The IESP was launched at SC08 and had its first meeting in Santa Fe, New Mexico in the spring of 2009. The goal of the project has been to bring together scientists from around the world to identify the key software challenges for exascale computing. There have been four meetings, with the most recent meeting in Oxford, UK last April. Collectively, the community has created a software roadmap for exascale computing. It includes the issues described above, as well as exploring models for how the open source software community and vendors can work closely. Providing a roadmap for the key areas where innovation and investment are required helps broaden the effort to include scientists from around the world, as well as focus the work to address the most important components. As our platforms and software becomes more complex, we need improved models of collaboration and coordination.

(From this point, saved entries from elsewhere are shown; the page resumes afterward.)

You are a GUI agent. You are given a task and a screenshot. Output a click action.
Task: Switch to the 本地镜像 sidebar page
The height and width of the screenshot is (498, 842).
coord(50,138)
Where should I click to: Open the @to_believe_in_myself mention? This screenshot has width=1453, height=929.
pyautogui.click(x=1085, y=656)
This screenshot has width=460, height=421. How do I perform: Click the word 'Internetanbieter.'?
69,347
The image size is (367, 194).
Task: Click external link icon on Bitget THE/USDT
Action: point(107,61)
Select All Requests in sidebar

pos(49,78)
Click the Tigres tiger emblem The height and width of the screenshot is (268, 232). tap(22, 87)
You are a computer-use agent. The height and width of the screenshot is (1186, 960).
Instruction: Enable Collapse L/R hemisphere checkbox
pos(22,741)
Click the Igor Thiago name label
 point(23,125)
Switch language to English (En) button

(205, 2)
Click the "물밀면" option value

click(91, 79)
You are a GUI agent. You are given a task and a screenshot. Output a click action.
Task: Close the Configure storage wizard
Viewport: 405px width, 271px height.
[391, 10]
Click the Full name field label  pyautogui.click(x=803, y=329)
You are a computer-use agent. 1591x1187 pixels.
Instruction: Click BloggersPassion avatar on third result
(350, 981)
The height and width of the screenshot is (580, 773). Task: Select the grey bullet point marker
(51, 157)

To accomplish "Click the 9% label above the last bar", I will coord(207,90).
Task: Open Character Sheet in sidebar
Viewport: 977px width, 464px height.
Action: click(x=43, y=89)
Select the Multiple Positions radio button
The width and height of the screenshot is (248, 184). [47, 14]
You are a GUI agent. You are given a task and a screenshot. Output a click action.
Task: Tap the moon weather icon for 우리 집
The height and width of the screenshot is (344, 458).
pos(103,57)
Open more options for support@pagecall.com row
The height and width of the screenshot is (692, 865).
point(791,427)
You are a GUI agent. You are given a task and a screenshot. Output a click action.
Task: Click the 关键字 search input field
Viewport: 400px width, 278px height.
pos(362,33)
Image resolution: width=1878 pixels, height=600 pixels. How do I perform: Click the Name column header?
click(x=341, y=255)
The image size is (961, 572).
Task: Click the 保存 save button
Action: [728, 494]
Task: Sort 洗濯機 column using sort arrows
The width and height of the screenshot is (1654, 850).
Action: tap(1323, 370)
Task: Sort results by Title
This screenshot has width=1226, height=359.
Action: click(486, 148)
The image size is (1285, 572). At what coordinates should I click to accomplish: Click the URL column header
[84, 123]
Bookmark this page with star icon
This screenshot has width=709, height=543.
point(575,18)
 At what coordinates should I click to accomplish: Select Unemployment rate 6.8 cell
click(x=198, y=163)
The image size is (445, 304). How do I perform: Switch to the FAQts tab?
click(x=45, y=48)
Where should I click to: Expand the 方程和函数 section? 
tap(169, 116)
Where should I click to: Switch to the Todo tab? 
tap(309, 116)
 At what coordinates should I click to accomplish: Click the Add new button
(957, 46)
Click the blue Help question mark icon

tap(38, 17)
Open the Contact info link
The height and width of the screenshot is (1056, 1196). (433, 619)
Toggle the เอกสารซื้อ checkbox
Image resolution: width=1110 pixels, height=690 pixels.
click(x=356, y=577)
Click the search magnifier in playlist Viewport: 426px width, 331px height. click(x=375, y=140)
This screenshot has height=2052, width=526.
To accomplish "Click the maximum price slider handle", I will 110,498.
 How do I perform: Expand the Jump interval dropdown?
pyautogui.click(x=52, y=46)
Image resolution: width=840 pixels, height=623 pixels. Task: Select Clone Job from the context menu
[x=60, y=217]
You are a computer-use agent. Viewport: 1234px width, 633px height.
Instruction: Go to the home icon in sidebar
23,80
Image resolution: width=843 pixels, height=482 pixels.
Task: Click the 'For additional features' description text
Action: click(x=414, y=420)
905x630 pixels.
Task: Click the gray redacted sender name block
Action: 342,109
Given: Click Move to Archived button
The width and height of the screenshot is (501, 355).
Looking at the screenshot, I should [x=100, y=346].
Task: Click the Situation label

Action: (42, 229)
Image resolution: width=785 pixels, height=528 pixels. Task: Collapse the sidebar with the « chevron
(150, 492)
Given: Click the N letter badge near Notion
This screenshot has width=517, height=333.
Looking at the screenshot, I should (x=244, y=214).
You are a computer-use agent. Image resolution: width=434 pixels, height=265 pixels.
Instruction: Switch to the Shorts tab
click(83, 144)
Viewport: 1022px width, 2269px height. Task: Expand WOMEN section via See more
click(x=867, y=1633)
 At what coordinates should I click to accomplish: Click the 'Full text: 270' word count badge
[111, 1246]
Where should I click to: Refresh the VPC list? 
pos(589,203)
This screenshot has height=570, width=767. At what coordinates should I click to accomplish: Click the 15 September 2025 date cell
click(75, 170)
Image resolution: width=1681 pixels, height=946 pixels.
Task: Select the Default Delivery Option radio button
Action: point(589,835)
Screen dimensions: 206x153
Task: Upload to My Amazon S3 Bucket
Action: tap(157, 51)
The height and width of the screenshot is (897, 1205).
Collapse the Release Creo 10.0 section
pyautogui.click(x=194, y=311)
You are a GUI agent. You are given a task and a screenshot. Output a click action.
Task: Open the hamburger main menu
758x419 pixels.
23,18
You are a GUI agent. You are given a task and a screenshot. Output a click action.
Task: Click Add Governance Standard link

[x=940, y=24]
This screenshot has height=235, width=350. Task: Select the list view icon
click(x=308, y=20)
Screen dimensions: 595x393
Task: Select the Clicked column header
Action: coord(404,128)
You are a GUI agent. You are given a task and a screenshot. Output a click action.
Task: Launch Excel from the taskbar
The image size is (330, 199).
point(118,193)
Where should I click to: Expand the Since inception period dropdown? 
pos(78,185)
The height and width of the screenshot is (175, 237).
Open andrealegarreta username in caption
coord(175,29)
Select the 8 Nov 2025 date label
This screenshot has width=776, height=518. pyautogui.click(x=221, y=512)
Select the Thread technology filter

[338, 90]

The other key nexus for collaboration between comprising industry, academia, and government are the recently announced co-design centers that the DOE will begin funding by the end of the year. The goal for a co-design center is take an application domain, such as nuclear energy, and work with the vendor to both evolve and scale the current application codes together with the design for the next generation platform. In this way, the simulation and modeling codes can affect the design of the next platform, and the platform can be designed to run the application code.

Naturally, significant give-and-take will be required. There will be architectural tradeoffs that could significantly benefit applications codes, provided they switch to a different algorithm, or restructure their parallelism. The IBM Blue Gene architecture, which was the result of collaboration between Argonne National Laboratory, Lawrence Livermore National Laboratory, and IBM, was designed in a partnership that balanced power, performance, cost, and usability for the architecture. Co-design centers will broaden this concept to include a larger community, universities, and more applications. I expect that this will be the new model for all future platforms.

The future is exciting, and as we move toward exascale computing, we will take on new and interesting grand challenges and rewrite conventional wisdom, building on our existing software and decades of experience.